*Фрагмент текста*:
По нехоженной земле — страница 73 из 91

Собравшись после этого на мыске, мы любовались нашим хозяйством. Я задал своим товарищам вопрос:

— Как вы считаете — чего здесь не хватает?

Все задумались.

Полярники народ неторопливый — отвечают не сразу, зато солидно, спокойно.

— Пара высоких берез или развесистых лип не испортили бы картины, — ответил Вася. — Но вряд ли мы их вырастим. Лучше я установлю мачты для направленного приема. Они облегчат связь и оживят пейзаж североземельской столицы.

— А на кой леший деревья-то? — возразил охотник. — Разве белые медвежьи шкуры хуже зелени? Смотрите, как они украшают наш город. Добавим десятка два-три, и картина будет замечательная. Зелень-то что — облетит, мусор будет, а прибавим шкур — склад мясом наполнится — тоже красота! Впереди-то опять четыре месяца темноты.


Наши трофеи росли беспрерывно.

*Задание 1*: Объясните в одном–трех предложениях, почему в рассказе о полярниках Вася предлагает установить мачты вместо деревьев.
*Задание 2*: Перечислите все, что участники беседы в рассказе о полярниках предлагают добавить к картине их поселения.
*Задание 3*: Продолжите рассказ о полярниках сразу после фразы «Наши трофеи росли беспрерывно.»

*Собранные данные*:
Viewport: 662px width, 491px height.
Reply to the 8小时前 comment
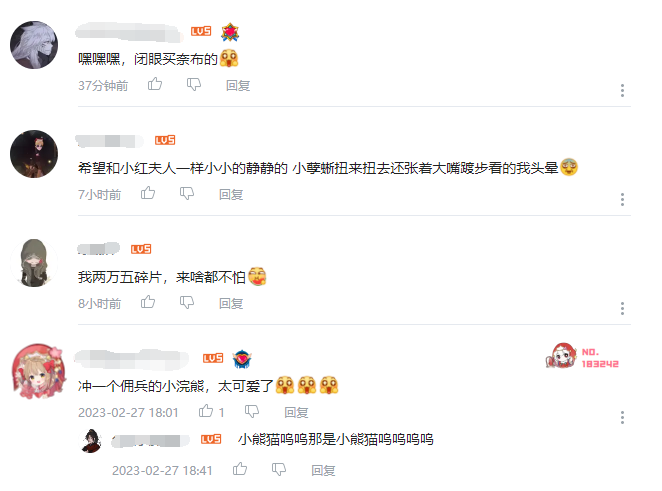(x=231, y=304)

*Ответ на задание 1*: Вася сомневается, что высокие березы или развесистые липы удастся вырастить. Мачты для направленного приема, по его словам, облегчат связь и оживят пейзаж североземельской столицы.

*Ответ на задание 2*: Высокие березы, развесистые липы, мачты для направленного приема, белые медвежьи шкуры (еще два-три десятка).

*Ответ на задание 3*:
Потом выяснилось, что мысок нашего острова необходимо украсить репером с вековой маркой, а вон там, около лагуны, поставить футшток, который будет напоминать гибкую рябину, — предстояло провести пятнадцатисуточные ежечасные наблюдения над приливами, провести и тахиметрическую съемку острова. Далее поступило предложение отеплить магнитный домик. Это не обогатит пейзажа, зато превратит теперешнюю фанерную будку в настоящий рабочий кабинет.

Так, вперемежку с шутками, мы обсуждали уже наметившийся план наших летних работ и подготовки к новой зимовке.

Со следующего же дня мы приступили к выполнению самого плана.

* * *

Я говорю о планах летних работ, о летнем периоде, о лете… Чтобы у читателя не создалось ложных представлений, необходимо рассказать, что подразумевается под здешним летом. Июнь и июль нам уже знакомы.

Наше лето больше всего напоминало вторую половину апреля в средних широтах и без какой-либо натяжки могло быть названо «мягким».

Зноя здесь нет. Мы ходим в барашковых кубанках и не испытываем от этого никаких неудобств, за исключением разве только случаев, когда приходится несколько километров пробежать за медведем. Мы совсем не стремимся в тень и, если как следует не поработаем, не томимся жаждой. Кожаная куртка на фланели, одетая на толстую шерстяную фуфайку, или меховая рубашка, а в ветреные дни и полушубок — вот наша летняя одежда, и мы отнюдь не тоскуем по легким летним костюмам. Болотные сапоги или непромокаемые тюленьи пимы, надетые на толстый шерстяной чулок, устраивают нас куда больше, чем парусиновые туфли.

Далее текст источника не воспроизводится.